■ **Direction**
Return every line of the listing below that contains the word "Viewport".

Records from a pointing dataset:
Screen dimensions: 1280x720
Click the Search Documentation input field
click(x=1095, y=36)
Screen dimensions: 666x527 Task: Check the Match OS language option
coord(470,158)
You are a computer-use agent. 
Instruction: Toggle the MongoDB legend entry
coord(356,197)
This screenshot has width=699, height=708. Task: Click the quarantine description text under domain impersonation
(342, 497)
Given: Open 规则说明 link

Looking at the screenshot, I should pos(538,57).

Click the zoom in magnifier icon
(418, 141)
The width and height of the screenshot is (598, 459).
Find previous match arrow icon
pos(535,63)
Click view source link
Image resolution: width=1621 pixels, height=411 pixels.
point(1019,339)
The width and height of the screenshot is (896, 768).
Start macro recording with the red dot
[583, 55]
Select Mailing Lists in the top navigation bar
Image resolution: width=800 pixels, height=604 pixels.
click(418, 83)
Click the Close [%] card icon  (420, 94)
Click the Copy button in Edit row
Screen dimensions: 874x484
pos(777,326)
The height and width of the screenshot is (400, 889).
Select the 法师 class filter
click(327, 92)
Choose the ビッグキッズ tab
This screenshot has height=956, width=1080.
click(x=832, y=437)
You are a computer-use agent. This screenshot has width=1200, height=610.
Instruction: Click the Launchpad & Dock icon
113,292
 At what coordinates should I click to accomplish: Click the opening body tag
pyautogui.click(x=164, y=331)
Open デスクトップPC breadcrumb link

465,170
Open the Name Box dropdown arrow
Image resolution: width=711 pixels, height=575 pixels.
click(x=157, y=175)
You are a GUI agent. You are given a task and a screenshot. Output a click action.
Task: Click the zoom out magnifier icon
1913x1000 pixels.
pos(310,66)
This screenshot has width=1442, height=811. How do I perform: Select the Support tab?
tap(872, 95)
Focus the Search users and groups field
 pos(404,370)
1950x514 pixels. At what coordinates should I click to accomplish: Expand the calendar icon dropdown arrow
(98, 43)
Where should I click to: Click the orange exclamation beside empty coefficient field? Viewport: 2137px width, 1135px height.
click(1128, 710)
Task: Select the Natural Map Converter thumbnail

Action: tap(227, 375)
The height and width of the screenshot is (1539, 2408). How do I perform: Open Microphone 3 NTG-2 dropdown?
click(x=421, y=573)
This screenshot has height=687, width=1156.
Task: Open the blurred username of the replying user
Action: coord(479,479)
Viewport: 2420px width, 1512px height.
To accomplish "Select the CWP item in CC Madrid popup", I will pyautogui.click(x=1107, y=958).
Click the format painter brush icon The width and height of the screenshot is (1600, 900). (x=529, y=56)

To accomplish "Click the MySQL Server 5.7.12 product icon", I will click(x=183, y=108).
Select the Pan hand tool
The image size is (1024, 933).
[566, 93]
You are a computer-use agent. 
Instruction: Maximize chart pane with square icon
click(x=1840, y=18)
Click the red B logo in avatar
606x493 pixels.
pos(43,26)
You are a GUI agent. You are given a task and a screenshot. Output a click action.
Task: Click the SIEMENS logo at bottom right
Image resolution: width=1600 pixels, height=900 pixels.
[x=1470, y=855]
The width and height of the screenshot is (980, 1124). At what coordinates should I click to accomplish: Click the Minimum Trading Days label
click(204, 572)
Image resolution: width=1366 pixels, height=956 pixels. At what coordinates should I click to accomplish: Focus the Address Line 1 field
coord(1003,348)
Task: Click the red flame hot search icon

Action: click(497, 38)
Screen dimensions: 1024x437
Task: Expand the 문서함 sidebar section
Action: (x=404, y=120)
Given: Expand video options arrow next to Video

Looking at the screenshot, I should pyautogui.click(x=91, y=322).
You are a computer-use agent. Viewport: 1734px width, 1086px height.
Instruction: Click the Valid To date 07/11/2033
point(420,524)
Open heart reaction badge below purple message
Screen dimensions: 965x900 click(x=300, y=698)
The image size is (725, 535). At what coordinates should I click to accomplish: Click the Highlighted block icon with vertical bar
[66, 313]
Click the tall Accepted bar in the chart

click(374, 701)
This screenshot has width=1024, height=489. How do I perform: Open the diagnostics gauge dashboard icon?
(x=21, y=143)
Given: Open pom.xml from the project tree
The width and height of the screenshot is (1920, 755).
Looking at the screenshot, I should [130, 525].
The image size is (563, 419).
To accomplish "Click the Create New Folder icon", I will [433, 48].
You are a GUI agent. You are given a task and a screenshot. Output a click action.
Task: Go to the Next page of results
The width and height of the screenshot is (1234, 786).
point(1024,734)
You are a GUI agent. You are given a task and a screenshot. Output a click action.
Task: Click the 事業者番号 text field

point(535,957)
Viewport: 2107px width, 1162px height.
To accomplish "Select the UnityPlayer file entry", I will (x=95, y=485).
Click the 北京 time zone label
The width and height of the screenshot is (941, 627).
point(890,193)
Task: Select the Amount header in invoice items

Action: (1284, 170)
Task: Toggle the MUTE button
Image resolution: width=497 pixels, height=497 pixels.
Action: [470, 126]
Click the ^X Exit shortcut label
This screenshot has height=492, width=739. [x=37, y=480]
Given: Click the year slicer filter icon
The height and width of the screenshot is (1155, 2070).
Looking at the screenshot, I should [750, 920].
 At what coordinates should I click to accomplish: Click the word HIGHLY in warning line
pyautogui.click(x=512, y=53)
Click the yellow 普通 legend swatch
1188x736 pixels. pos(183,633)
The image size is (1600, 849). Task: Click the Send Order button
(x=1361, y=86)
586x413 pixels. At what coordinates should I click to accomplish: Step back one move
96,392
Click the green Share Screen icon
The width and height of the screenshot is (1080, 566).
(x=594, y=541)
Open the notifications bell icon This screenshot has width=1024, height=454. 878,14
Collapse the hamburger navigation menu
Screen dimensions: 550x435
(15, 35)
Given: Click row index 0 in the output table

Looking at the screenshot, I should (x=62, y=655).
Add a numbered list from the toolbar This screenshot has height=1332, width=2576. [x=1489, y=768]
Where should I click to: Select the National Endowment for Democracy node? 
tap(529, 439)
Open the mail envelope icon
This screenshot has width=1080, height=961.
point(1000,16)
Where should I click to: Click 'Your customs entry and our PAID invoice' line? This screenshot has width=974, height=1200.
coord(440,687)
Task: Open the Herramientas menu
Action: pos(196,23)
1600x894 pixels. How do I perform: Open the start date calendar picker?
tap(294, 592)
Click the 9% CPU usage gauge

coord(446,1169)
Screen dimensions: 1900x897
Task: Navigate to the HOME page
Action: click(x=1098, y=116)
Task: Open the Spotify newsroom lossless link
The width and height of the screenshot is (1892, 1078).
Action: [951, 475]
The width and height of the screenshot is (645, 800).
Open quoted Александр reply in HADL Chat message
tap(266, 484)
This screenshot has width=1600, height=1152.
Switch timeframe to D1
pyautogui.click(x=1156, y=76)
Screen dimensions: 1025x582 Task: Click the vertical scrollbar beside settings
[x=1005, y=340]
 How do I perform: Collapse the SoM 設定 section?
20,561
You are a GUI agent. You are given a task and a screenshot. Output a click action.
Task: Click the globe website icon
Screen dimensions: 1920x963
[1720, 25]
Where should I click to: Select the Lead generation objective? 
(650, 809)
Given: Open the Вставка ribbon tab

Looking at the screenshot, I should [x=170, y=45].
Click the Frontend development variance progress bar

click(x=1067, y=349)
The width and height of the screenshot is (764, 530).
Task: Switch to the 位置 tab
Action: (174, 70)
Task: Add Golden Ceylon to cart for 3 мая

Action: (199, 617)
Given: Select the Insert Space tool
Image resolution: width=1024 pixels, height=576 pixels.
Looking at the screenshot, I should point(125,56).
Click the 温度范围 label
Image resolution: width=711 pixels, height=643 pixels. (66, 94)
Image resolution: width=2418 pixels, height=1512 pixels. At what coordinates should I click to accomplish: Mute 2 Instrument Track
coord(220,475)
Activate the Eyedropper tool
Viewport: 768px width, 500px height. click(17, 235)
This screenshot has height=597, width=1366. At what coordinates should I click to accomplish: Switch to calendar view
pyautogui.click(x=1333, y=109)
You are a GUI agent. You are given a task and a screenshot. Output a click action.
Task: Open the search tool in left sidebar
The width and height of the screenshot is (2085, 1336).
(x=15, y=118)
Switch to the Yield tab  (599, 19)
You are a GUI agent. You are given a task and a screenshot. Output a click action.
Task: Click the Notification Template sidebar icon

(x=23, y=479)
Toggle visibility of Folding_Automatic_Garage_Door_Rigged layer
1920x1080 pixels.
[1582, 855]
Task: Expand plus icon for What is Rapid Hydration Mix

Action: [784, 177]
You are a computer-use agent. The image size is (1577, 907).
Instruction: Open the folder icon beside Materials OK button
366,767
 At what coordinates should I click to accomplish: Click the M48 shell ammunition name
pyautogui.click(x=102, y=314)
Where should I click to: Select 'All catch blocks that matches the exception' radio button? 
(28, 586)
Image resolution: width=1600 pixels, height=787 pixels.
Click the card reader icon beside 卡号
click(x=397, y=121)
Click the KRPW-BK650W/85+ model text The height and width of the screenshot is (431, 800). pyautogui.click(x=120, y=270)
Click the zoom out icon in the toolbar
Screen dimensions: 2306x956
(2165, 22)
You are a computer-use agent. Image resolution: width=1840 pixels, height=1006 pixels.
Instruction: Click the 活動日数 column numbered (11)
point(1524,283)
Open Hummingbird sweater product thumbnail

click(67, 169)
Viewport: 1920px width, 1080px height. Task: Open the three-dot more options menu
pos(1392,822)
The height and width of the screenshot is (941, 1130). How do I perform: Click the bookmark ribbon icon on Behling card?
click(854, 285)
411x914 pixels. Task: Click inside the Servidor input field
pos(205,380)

■ **Answer below**
Where should I click to: Click the orange exclamation beside empty coefficient field? Viewport: 2137px width, 1135px height.
Viewport: 2420px width, 1512px height.
You are a computer-use agent. Viewport: 1734px width, 1086px height.
Viewport: 2107px width, 1162px height.
Viewport: 768px width, 500px height. click(17, 235)
Viewport: 1920px width, 1080px height. Task: Open the three-dot more options menu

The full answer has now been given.